# ENTRIES SHOWN:
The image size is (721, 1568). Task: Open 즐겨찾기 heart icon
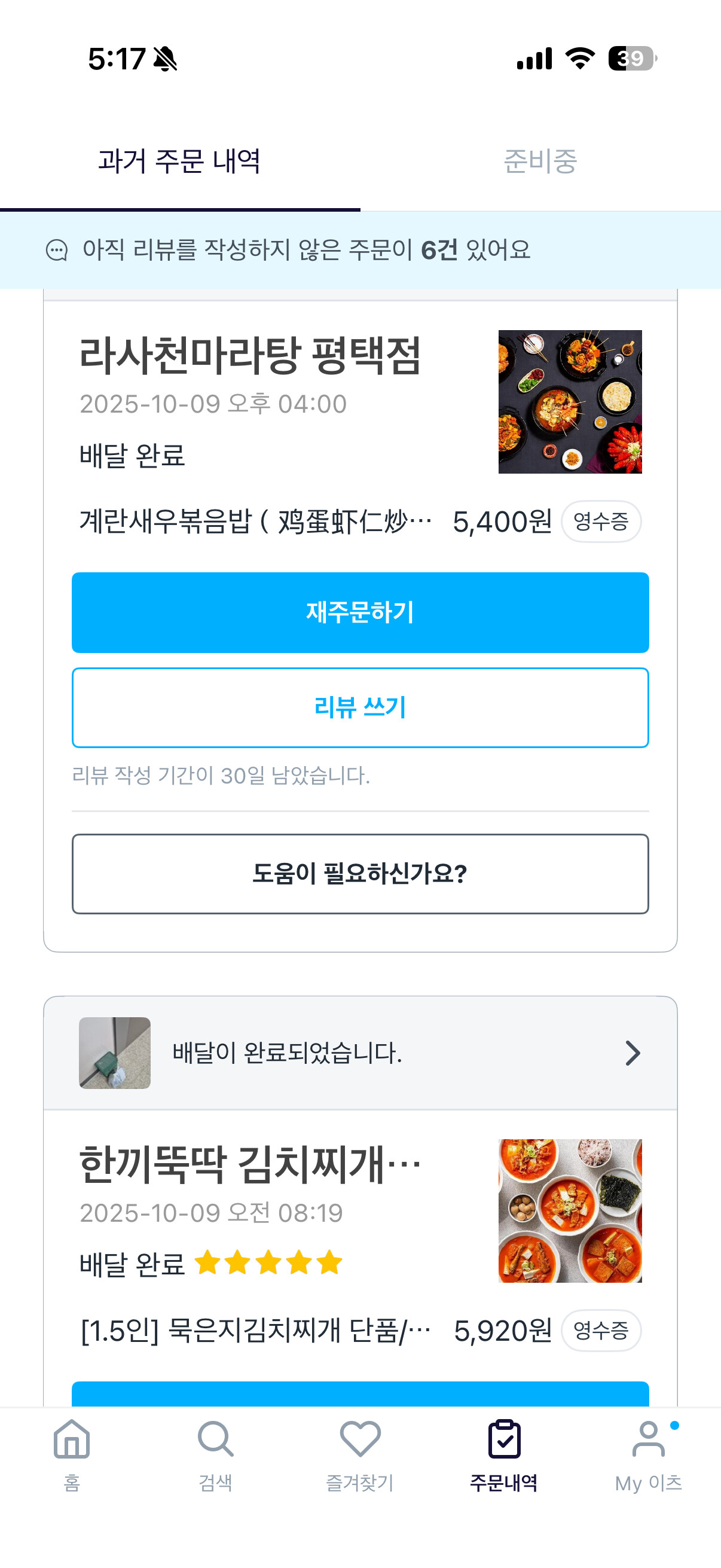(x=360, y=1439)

---

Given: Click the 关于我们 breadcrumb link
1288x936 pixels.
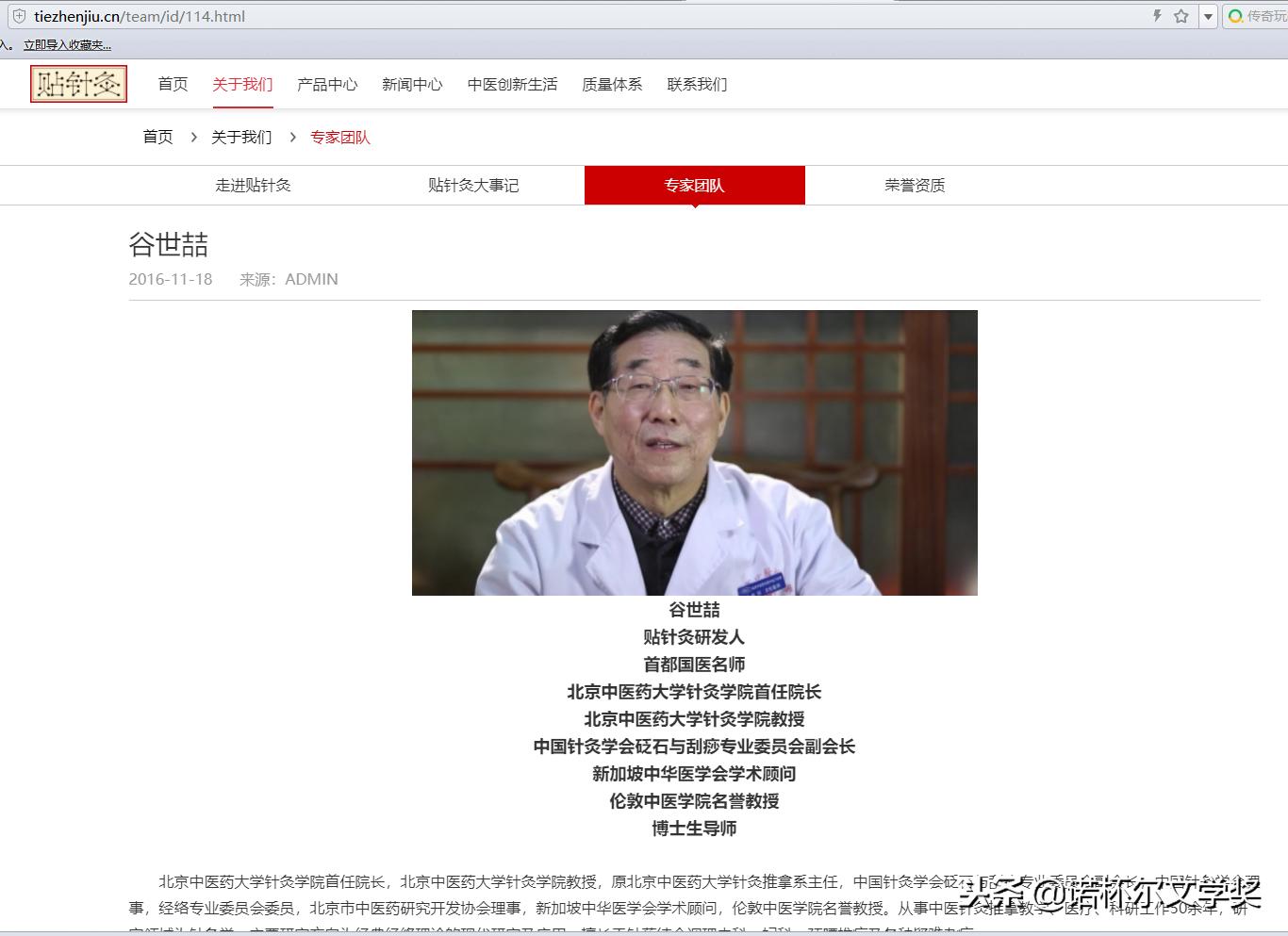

==

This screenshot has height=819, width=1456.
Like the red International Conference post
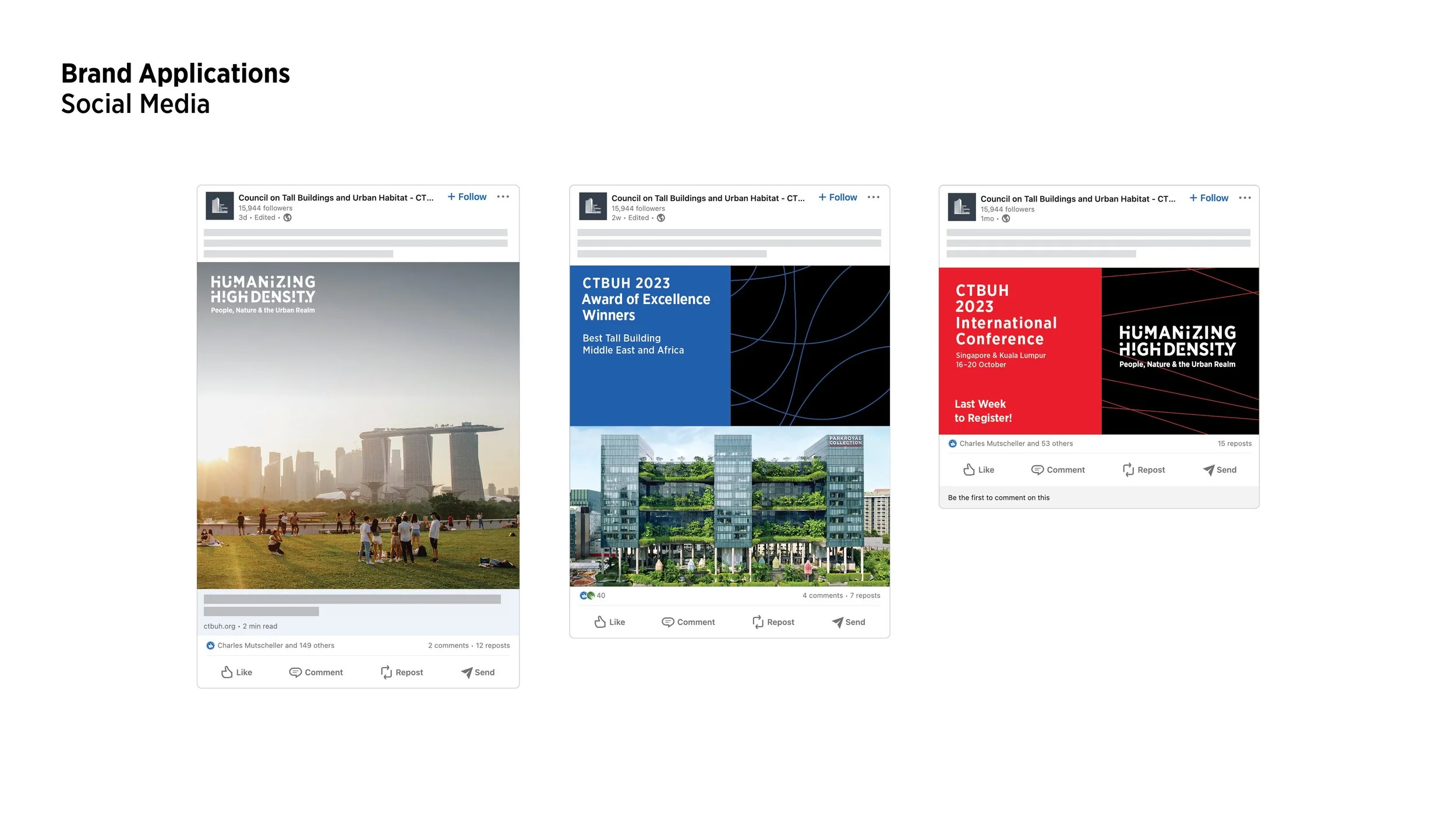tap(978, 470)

# EXERCISE:
Pick out every line of the material above that contains the string "height" and copy each one.

# COMPLETED EXERCISE:
This screenshot has height=819, width=1456.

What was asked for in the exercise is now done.